___ RECORD EXCERPTS
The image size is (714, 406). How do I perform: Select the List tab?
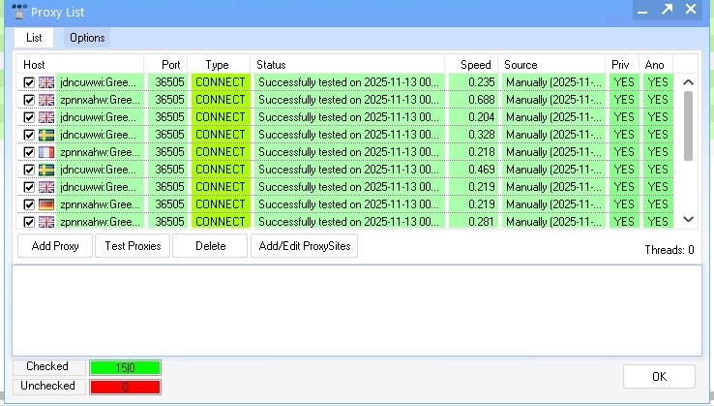pyautogui.click(x=34, y=38)
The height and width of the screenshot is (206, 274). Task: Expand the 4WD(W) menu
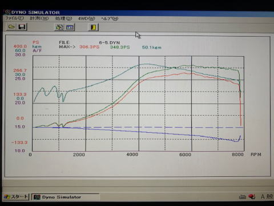(x=87, y=19)
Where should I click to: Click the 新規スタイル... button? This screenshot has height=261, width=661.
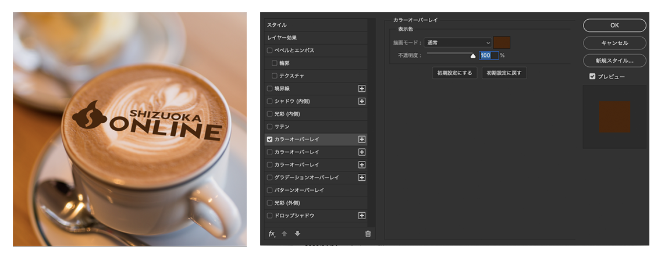614,60
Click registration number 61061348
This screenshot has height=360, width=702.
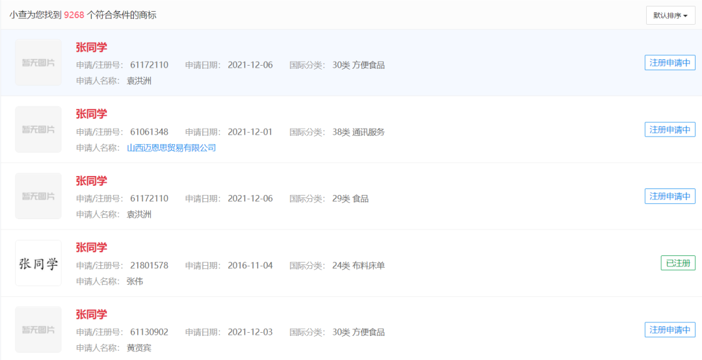149,132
______
◆ **WORK REQUEST**: Leave out the pictures and output every record above precisely as given.

◆ **SOLUTION TO THIS PROBLEM**:
The image size is (714, 406). How do I perform: Select the List tab?
pyautogui.click(x=34, y=38)
The height and width of the screenshot is (206, 274). Task: Expand the 4WD(W) menu
(x=87, y=19)
Where should I click to: Click the 新規スタイル... button? This screenshot has height=261, width=661.
614,60
Click registration number 61061348
This screenshot has height=360, width=702.
149,132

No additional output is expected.